(What you will do) Convert the rows below into a Markdown table with two columns, No. and Line. Number the rows in order in the first column, put each row's full text in the second, and leave out blank lines.

##### Stored rows #####

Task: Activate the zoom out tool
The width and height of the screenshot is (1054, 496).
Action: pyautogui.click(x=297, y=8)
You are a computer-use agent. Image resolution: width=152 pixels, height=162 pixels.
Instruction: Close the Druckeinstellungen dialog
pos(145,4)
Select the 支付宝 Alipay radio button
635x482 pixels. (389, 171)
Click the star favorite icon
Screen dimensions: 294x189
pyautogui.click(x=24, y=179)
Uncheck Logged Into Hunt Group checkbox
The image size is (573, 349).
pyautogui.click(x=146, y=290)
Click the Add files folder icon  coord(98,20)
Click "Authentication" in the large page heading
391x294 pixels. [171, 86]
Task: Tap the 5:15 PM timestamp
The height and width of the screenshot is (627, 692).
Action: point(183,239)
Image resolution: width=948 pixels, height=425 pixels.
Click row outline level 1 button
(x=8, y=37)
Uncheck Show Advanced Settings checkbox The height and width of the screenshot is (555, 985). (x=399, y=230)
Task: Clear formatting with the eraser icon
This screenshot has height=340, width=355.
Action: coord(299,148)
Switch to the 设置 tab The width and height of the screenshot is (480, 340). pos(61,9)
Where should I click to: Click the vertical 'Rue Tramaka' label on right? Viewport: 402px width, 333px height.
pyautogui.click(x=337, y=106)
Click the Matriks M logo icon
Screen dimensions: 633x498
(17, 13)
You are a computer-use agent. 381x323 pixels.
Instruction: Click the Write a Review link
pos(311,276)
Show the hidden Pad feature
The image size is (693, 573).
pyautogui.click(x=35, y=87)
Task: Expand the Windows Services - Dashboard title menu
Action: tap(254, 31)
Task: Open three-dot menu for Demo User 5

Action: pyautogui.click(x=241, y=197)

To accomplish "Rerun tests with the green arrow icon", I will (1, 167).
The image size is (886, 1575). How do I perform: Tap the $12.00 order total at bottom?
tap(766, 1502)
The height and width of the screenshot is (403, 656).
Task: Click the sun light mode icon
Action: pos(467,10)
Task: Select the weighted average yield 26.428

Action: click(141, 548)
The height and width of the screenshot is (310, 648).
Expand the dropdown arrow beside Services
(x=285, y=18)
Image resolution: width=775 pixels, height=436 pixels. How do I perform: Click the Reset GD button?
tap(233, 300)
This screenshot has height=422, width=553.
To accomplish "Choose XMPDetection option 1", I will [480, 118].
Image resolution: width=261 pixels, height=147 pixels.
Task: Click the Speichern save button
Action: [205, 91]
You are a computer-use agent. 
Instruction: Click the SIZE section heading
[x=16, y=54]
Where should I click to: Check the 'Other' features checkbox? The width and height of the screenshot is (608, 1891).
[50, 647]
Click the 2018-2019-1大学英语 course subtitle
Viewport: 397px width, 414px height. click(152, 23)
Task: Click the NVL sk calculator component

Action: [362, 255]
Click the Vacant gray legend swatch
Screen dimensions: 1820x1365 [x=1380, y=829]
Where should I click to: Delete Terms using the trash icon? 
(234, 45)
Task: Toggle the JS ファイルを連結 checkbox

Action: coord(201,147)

#####

(Written answer)
| No. | Line |
|---|---|
| 1 | Task: Activate the zoom out tool |
| 2 | The width and height of the screenshot is (1054, 496). |
| 3 | Action: pyautogui.click(x=297, y=8) |
| 4 | You are a computer-use agent. Image resolution: width=152 pixels, height=162 pixels. |
| 5 | Instruction: Close the Druckeinstellungen dialog |
| 6 | pos(145,4) |
| 7 | Select the 支付宝 Alipay radio button |
| 8 | 635x482 pixels. (389, 171) |
| 9 | Click the star favorite icon |
| 10 | Screen dimensions: 294x189 |
| 11 | pyautogui.click(x=24, y=179) |
| 12 | Uncheck Logged Into Hunt Group checkbox |
| 13 | The image size is (573, 349). |
| 14 | pyautogui.click(x=146, y=290) |
| 15 | Click the Add files folder icon  coord(98,20) |
| 16 | Click "Authentication" in the large page heading |
| 17 | 391x294 pixels. [171, 86] |
| 18 | Task: Tap the 5:15 PM timestamp |
| 19 | The height and width of the screenshot is (627, 692). |
| 20 | Action: point(183,239) |
| 21 | Image resolution: width=948 pixels, height=425 pixels. |
| 22 | Click row outline level 1 button |
| 23 | (x=8, y=37) |
| 24 | Uncheck Show Advanced Settings checkbox The height and width of the screenshot is (555, 985). (x=399, y=230) |
| 25 | Task: Clear formatting with the eraser icon |
| 26 | This screenshot has height=340, width=355. |
| 27 | Action: coord(299,148) |
| 28 | Switch to the 设置 tab The width and height of the screenshot is (480, 340). pos(61,9) |
| 29 | Where should I click to: Click the vertical 'Rue Tramaka' label on right? Viewport: 402px width, 333px height. |
| 30 | pyautogui.click(x=337, y=106) |
| 31 | Click the Matriks M logo icon |
| 32 | Screen dimensions: 633x498 |
| 33 | (17, 13) |
| 34 | You are a computer-use agent. 381x323 pixels. |
| 35 | Instruction: Click the Write a Review link |
| 36 | pos(311,276) |
| 37 | Show the hidden Pad feature |
| 38 | The image size is (693, 573). |
| 39 | pyautogui.click(x=35, y=87) |
| 40 | Task: Expand the Windows Services - Dashboard title menu |
| 41 | Action: tap(254, 31) |
| 42 | Task: Open three-dot menu for Demo User 5 |
| 43 | Action: pyautogui.click(x=241, y=197) |
| 44 | To accomplish "Rerun tests with the green arrow icon", I will (1, 167). |
| 45 | The image size is (886, 1575). How do I perform: Tap the $12.00 order total at bottom? |
| 46 | tap(766, 1502) |
| 47 | The height and width of the screenshot is (403, 656). |
| 48 | Task: Click the sun light mode icon |
| 49 | Action: pos(467,10) |
| 50 | Task: Select the weighted average yield 26.428 |
| 51 | Action: click(141, 548) |
| 52 | The height and width of the screenshot is (310, 648). |
| 53 | Expand the dropdown arrow beside Services |
| 54 | (x=285, y=18) |
| 55 | Image resolution: width=775 pixels, height=436 pixels. How do I perform: Click the Reset GD button? |
| 56 | tap(233, 300) |
| 57 | This screenshot has height=422, width=553. |
| 58 | To accomplish "Choose XMPDetection option 1", I will [480, 118]. |
| 59 | Image resolution: width=261 pixels, height=147 pixels. |
| 60 | Task: Click the Speichern save button |
| 61 | Action: [205, 91] |
| 62 | You are a computer-use agent.  |
| 63 | Instruction: Click the SIZE section heading |
| 64 | [x=16, y=54] |
| 65 | Where should I click to: Check the 'Other' features checkbox? The width and height of the screenshot is (608, 1891). |
| 66 | [50, 647] |
| 67 | Click the 2018-2019-1大学英语 course subtitle |
| 68 | Viewport: 397px width, 414px height. click(152, 23) |
| 69 | Task: Click the NVL sk calculator component |
| 70 | Action: [362, 255] |
| 71 | Click the Vacant gray legend swatch |
| 72 | Screen dimensions: 1820x1365 [x=1380, y=829] |
| 73 | Where should I click to: Delete Terms using the trash icon?  |
| 74 | (234, 45) |
| 75 | Task: Toggle the JS ファイルを連結 checkbox |
| 76 | Action: coord(201,147) |